═══ Testo di riferimento

L’università moderna nacque nell’ottocento come parte della costruzione dello stato nazione. Wilhelm von Humboldt, fratello dell’esploratore Alexander e fondatore dell’università di Berlino (1810), ne è generalmente considerato l’ideatore. L’obiettivo dell’università humboldtiana era formare studenti impegnati a far progredire il sapere ma con una cultura nazionale condivisa, esperti di lingua, letteratura, geografia e storia tedesche. In altre parole, l’università doveva allo stesso tempo istruire e costruire la patria.
Analogamente, i primi stati nazione in America Latina considerarono l’educazione pubblica una priorità per creare una società civile istruita, in grado di prendere parte ai nuovi sistemi politici rappresentativi. All’inizio i governanti credettero che la chiesa cattolica, che aveva fondato le prime università e gestito tutte le scuole nel periodo coloniale, sarebbe stata un’alleata in questa impresa. Ma alla fine dell’ottocento la chiesa si era trasformata in una forte oppositrice del liberalismo politico. I governi latinoamericani allora promossero la laicizzazione dell’istruzione e fondarono università pubbliche amministrate dallo stato. In Messico il governo di Benito Juárez nel 1867 creò la Escuela nacional preparatoria, il primo sistema di istituti superiori del paese. Nel 1910 l’amministrazione di Porfirio Díaz fondò l’Università nazionale, che sostituì la Reale e pontificia università del Messico. La speranza era che la scuola preparatoria e l’università nazionale svolgessero un ruolo simile a quello che Humboldt aveva immaginato per l’università di Berlino: formare cittadini istruiti e fedeli alla nazione.
Come ben osserva la storica statunitense Joan W. Scott nel suo libro Knowledge, power, and academic freedom, c’è sempre stata una tensione tra i due obiettivi del progetto universitario moderno. Da una parte, formare gli studenti da un punto di vista accademico vuol dire favorire lo sviluppo di capacità critiche, strumenti di analisi e competenze di scrittura. L’accademia è una comunità che opera secondo regole, metodi e standard comuni per valutare la qualità, la pertinenza e i contributi di un’argomentazione, di un progetto o di un testo in riferimento a una determinata cornice disciplinare. Il suo fine ultimo è mettere in discussione e criticare le conoscenze in nostro possesso e cercare novità che consentano di far progredire il sapere.
Dall’altra parte, l’università pubblica è finanziata dallo stato, che si aspetta che la ricerca e l’insegnamento universitari contribuiscano al bene comune della nazione. I prodotti accademici, in questa prospettiva, devono offrire qualcosa di tangibile ai cittadini, alle istituzioni nazionali e alla politica pubblica. Di conseguenza lo stato cerca di esercitare la sua influenza su chi insegna e fa ricerca per assicurarsi che i soldi investiti nell’accademia generino i risultati che ritiene necessari. Le università diventano allora spazi politici in cui si discutono la natura dei contributi che gli universitari devono offrire alla società e la definizione del bene comune nazionale.

══════

Esercizi da svolgere ::
**a)** In quale anno venne fondata l'università di Berlino, secondo il brano sull'università moderna?
**b)** Elenca tutte le istituzioni universitarie o di istruzione superiore nominate nel brano sull'università moderna.
**c)** Prosegui il brano sull'università moderna dal punto in cui si interrompe.
L'elenco non ha alcun ruolo in questo lavoro.

═══ Estratti dei dati

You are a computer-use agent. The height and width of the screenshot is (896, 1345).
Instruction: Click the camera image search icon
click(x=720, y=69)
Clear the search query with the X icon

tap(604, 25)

══════

Soluzioni degli esercizi ::
**a)** Nel 1810.

**b)**
- l'università di Berlino
- la Escuela nacional preparatoria
- l'Università nazionale
- la Reale e pontificia università del Messico

**c)**
La tensione tra i due obiettivi è stata risolta in modi diversi nella storia contemporanea. In una conferenza sulla libertà accademica del 1991, Identity, authority, and freedom: the potentate and the traveler, Edward W. Said spiega che i governi postcoloniali arabi in paesi come l’Algeria e l’Egitto concepirono le università appena inaugurate come estensioni dello stato. Dopo aver vissuto a lungo sotto l’imperialismo britannico, francese e ottomano, i nuovi governi puntarono sul nazionalismo per difendere la cultura araba, un’idea che ben presto confusero con la difesa delle loro politiche. Mantenendo un controllo diretto sulle università, consideravano il personale accademico e amministrativo un gruppo di funzionari pubblici al servizio del potere. Quindi, “a guidare la promozione e la scelta dei dipendenti furono criteri come l’adesione politica invece dell’eccellenza accademica”.
In un ambiente carico di sospetto e paura per la guerra fredda e il conflitto arabo-israeliano, il controllo politico portò all’adozione di pratiche repressive, fino a quando “il nazionalismo all’università non fu più sinonimo di libertà ma di adeguamento, cautela e terrore; non di acume e coraggio per far progredire il sapere, ma di autoconservazione”. Secondo Said a quel punto il risultato fu la subordinazione degli atenei ai partiti al governo e la soppressione della vita intellettuale universitaria.
Anche in America Latina i governi del novecento furono tentati di usare le università per promuovere ideologie a loro affini e le loro versioni del nazionalismo. I governi postrivoluzionari messicani, per esempio, vollero che le scuole di tutti i livelli formassero gli studenti in accordo con il discorso nazionalrivoluzionario, per rispettare e promuovere gli ideali che, secondo loro, avevano motivato la lotta dal 1910. Nel suo periodo al governo, Lázaro Cárdenas riformò la costituzione, introducendo esplicitamente l’idea che l’istruzione pubblica dovesse essere socialista. Anche se quella riforma fu poi cancellata dal suo successore, i governi del Partito rivoluzionario istituzionale (Pri) venuti dopo fecero di tutto per reclutare e mantenere docenti e studenti nelle reti corporative del partito. Come denuncia Said a proposito del mondo arabo, questa situazione portò a dare la priorità “all’adesione politica anziché all’eccellenza accademica”.
È in questo contesto che si sviluppò il concetto di autonomia universitaria, difeso come il modo migliore per regolare il rapporto tra stato e università.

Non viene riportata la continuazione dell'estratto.